■ **What you are asked to do**
Search the entries for the word "agent". Copy every line that holds it.

··········

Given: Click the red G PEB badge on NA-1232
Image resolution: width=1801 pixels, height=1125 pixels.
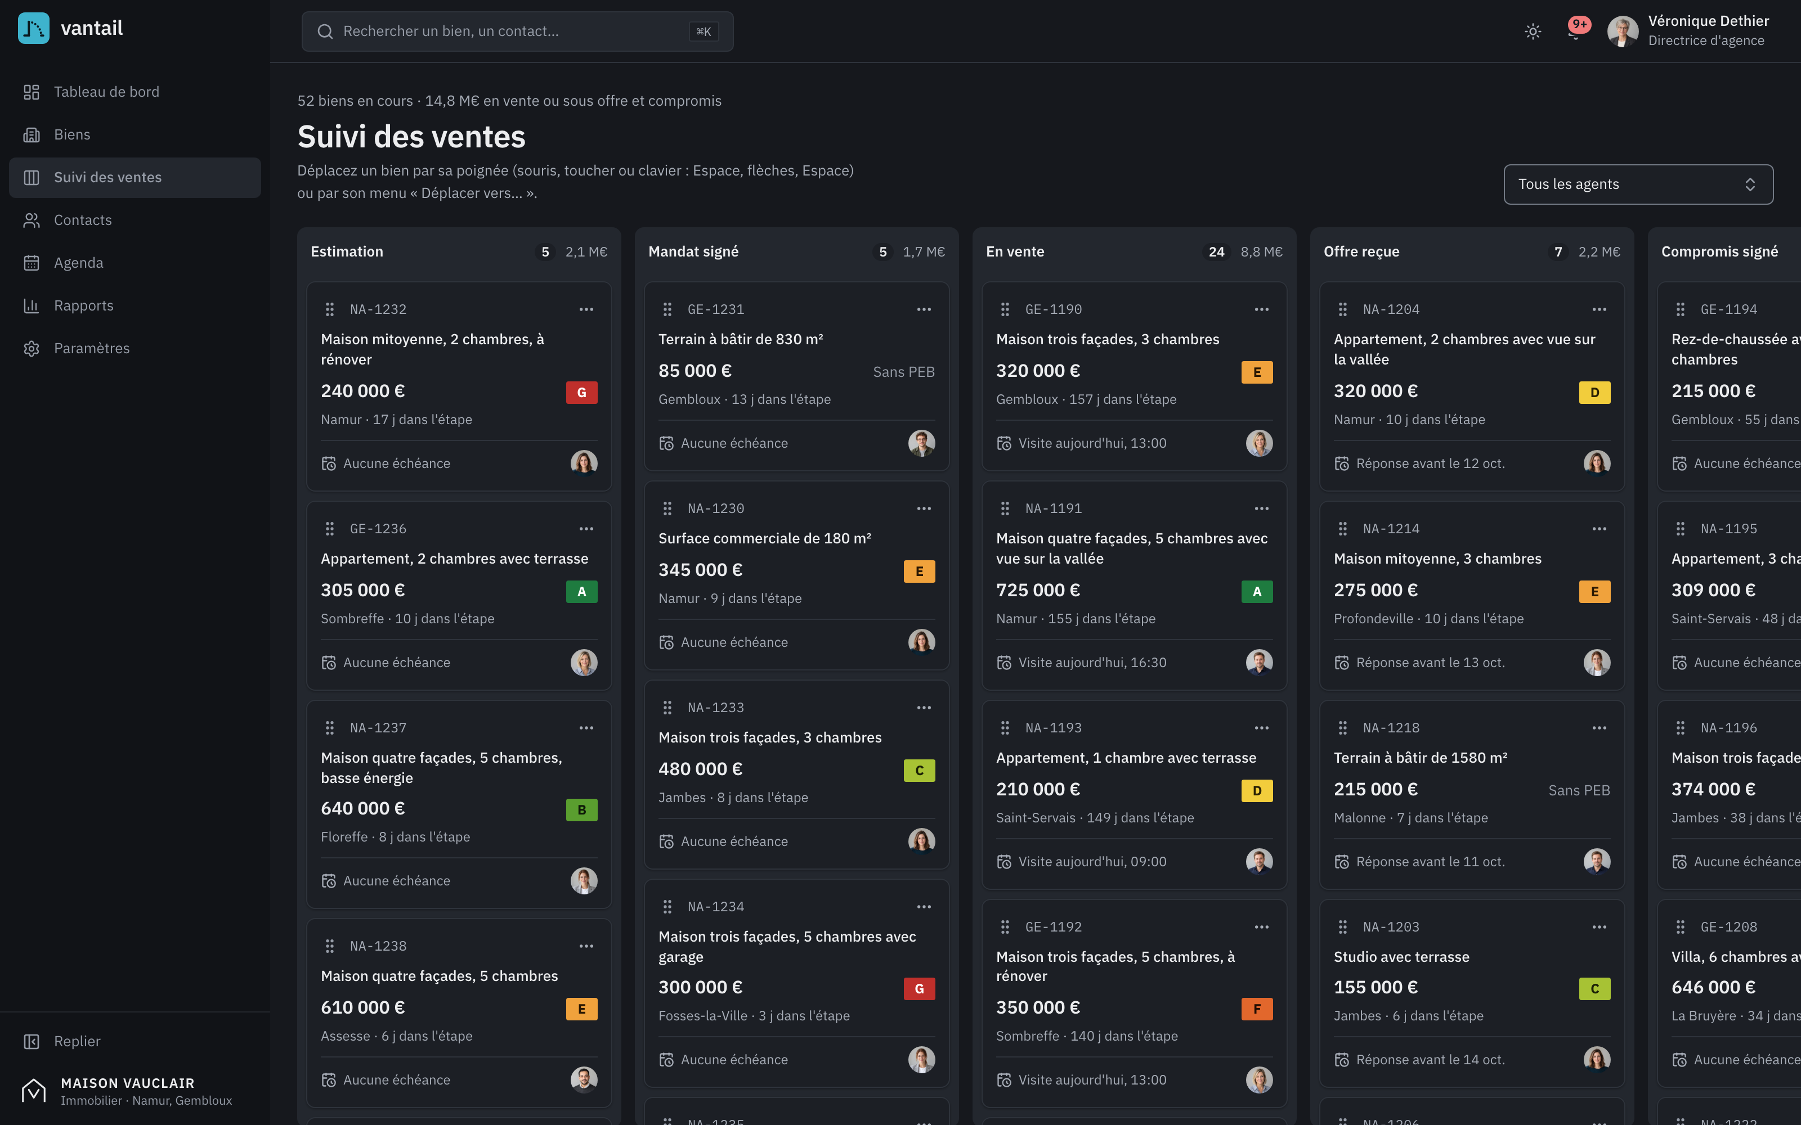Looking at the screenshot, I should click(x=581, y=392).
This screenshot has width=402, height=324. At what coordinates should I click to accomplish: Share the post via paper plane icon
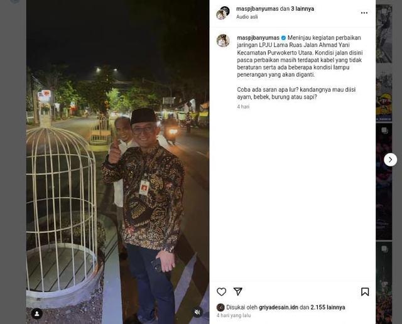pos(238,291)
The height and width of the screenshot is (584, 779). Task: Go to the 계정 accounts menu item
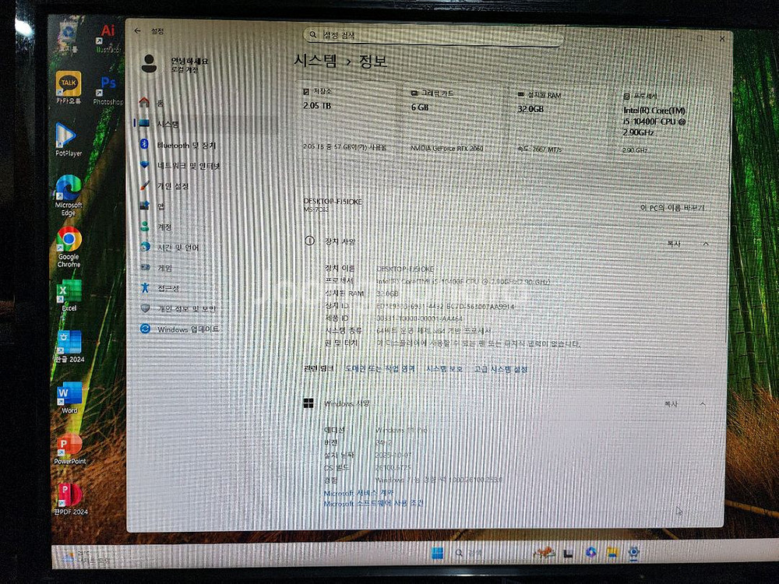(x=164, y=227)
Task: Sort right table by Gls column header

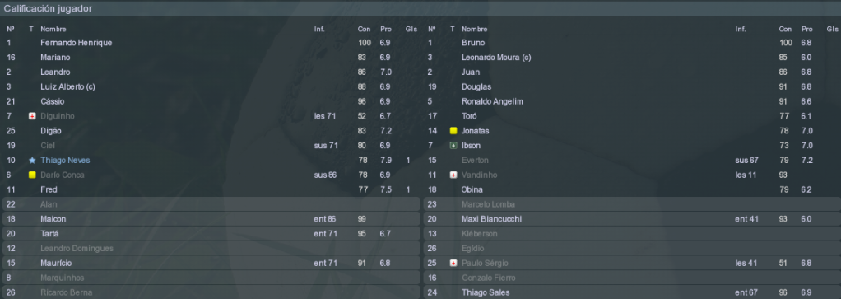Action: coord(832,29)
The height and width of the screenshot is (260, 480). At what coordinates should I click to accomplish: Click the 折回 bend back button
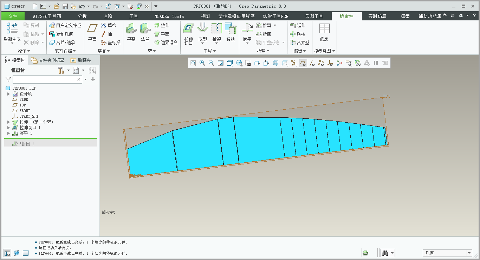(x=264, y=34)
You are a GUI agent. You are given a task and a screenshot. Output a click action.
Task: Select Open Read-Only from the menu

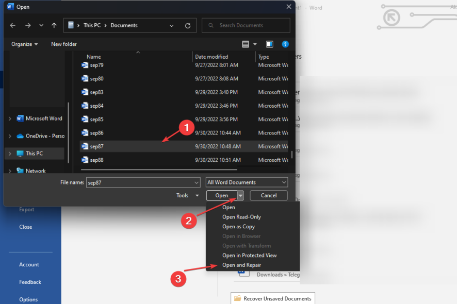click(241, 217)
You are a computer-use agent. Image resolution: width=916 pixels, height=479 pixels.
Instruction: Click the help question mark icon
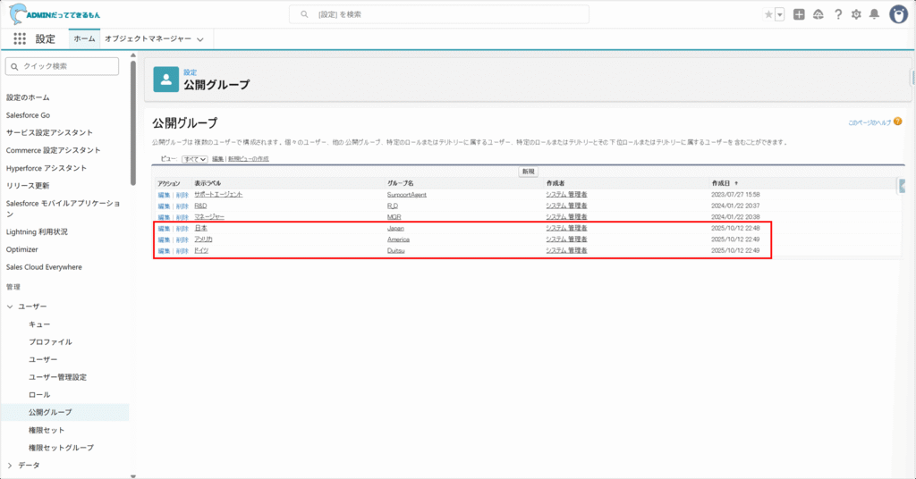pyautogui.click(x=838, y=14)
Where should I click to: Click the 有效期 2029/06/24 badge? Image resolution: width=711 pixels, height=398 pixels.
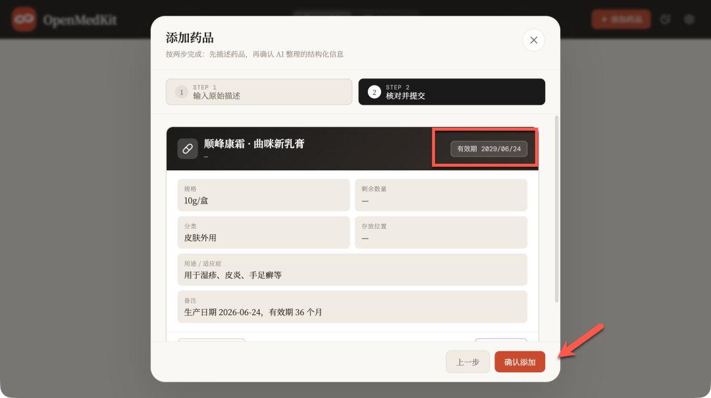[x=488, y=149]
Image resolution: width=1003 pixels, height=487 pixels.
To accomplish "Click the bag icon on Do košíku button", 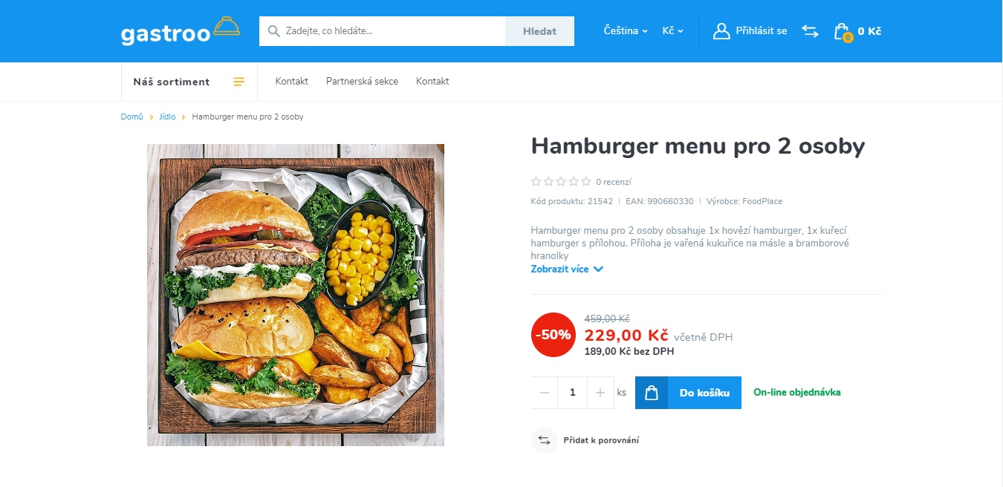I will [x=652, y=393].
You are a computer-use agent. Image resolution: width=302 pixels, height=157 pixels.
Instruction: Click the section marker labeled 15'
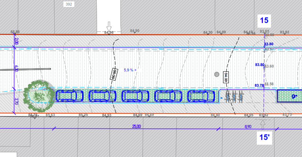[x=264, y=137]
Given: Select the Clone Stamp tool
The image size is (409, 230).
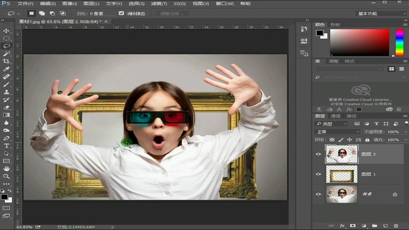Looking at the screenshot, I should tap(6, 92).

··········

■ **Task solution**
You are a GUI agent. You are given a task and a screenshot. Output a click action.
You are a computer-use agent. Image resolution: width=916 pixels, height=479 pixels.
You are a computer-use agent. Image resolution: width=302 pixels, height=157 pixels.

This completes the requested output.